- [Assignment] Return all of the records below verbatim.
*** The data ***
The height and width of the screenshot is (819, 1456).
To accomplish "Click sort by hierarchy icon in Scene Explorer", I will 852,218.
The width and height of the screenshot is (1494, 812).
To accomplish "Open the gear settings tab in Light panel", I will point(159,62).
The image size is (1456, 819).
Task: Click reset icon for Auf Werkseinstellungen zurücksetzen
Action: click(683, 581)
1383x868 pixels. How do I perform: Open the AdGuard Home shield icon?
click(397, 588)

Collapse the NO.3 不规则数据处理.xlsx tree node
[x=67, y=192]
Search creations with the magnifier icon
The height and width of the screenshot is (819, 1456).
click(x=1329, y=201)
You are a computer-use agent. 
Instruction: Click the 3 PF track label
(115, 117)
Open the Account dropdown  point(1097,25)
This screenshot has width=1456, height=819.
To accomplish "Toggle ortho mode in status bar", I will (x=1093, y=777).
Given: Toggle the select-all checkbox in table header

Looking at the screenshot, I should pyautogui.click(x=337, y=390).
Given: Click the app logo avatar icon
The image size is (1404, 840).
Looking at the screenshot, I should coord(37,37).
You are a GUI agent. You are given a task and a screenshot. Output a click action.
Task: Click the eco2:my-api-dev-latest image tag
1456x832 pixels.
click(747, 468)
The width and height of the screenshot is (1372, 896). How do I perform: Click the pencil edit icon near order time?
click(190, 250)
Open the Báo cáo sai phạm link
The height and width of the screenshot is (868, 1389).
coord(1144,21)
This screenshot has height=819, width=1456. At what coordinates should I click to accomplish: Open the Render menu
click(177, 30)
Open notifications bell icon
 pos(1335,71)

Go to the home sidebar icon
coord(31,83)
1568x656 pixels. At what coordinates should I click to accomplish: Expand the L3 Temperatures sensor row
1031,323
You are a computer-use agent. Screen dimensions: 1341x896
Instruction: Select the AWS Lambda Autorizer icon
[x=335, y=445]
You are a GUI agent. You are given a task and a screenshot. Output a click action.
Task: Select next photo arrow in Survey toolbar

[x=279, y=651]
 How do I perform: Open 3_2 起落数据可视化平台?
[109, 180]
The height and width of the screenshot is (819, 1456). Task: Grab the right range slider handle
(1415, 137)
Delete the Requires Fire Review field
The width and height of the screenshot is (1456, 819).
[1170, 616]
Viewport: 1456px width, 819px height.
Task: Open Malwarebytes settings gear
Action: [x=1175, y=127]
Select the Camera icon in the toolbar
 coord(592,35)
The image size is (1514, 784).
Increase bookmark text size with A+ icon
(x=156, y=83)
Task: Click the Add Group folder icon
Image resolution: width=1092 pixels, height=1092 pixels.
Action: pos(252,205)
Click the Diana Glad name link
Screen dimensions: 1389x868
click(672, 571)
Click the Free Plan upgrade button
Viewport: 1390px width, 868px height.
*** End of The data ***
- [Solution for this exercise]
The height and width of the screenshot is (819, 1456).
To accomplish "Click sort by hierarchy icon in Scene Explorer", I will 852,218.
The width and height of the screenshot is (1494, 812).
To accomplish "Open the gear settings tab in Light panel", I will point(159,62).
The image size is (1456, 819).
Task: Click reset icon for Auf Werkseinstellungen zurücksetzen
Action: click(683, 581)
1383x868 pixels. How do I perform: Open the AdGuard Home shield icon?
click(397, 588)

Collapse the NO.3 不规则数据处理.xlsx tree node
[x=67, y=192]
Search creations with the magnifier icon
The height and width of the screenshot is (819, 1456).
click(x=1329, y=201)
You are a computer-use agent. 
Instruction: Click the 3 PF track label
(115, 117)
Open the Account dropdown  point(1097,25)
This screenshot has width=1456, height=819.
To accomplish "Toggle ortho mode in status bar", I will (x=1093, y=777).
Given: Toggle the select-all checkbox in table header

Looking at the screenshot, I should pyautogui.click(x=337, y=390).
Given: Click the app logo avatar icon
The image size is (1404, 840).
Looking at the screenshot, I should coord(37,37).
You are a GUI agent. You are given a task and a screenshot. Output a click action.
Task: Click the eco2:my-api-dev-latest image tag
1456x832 pixels.
click(747, 468)
The width and height of the screenshot is (1372, 896). How do I perform: Click the pencil edit icon near order time?
click(190, 250)
Open the Báo cáo sai phạm link
The height and width of the screenshot is (868, 1389).
coord(1144,21)
This screenshot has height=819, width=1456. At what coordinates should I click to accomplish: Open the Render menu
click(177, 30)
Open notifications bell icon
 pos(1335,71)

Go to the home sidebar icon
coord(31,83)
1568x656 pixels. At what coordinates should I click to accomplish: Expand the L3 Temperatures sensor row
1031,323
You are a computer-use agent. Screen dimensions: 1341x896
Instruction: Select the AWS Lambda Autorizer icon
[x=335, y=445]
You are a GUI agent. You are given a task and a screenshot. Output a click action.
Task: Select next photo arrow in Survey toolbar

[x=279, y=651]
 How do I perform: Open 3_2 起落数据可视化平台?
[109, 180]
The height and width of the screenshot is (819, 1456). Task: Grab the right range slider handle
(1415, 137)
Delete the Requires Fire Review field
The width and height of the screenshot is (1456, 819).
[1170, 616]
Viewport: 1456px width, 819px height.
Task: Open Malwarebytes settings gear
Action: [x=1175, y=127]
Select the Camera icon in the toolbar
 coord(592,35)
The image size is (1514, 784).
Increase bookmark text size with A+ icon
(x=156, y=83)
Task: Click the Add Group folder icon
Image resolution: width=1092 pixels, height=1092 pixels.
Action: pos(252,205)
Click the Diana Glad name link
Screen dimensions: 1389x868
click(672, 571)
Click the Free Plan upgrade button
Viewport: 1390px width, 868px height.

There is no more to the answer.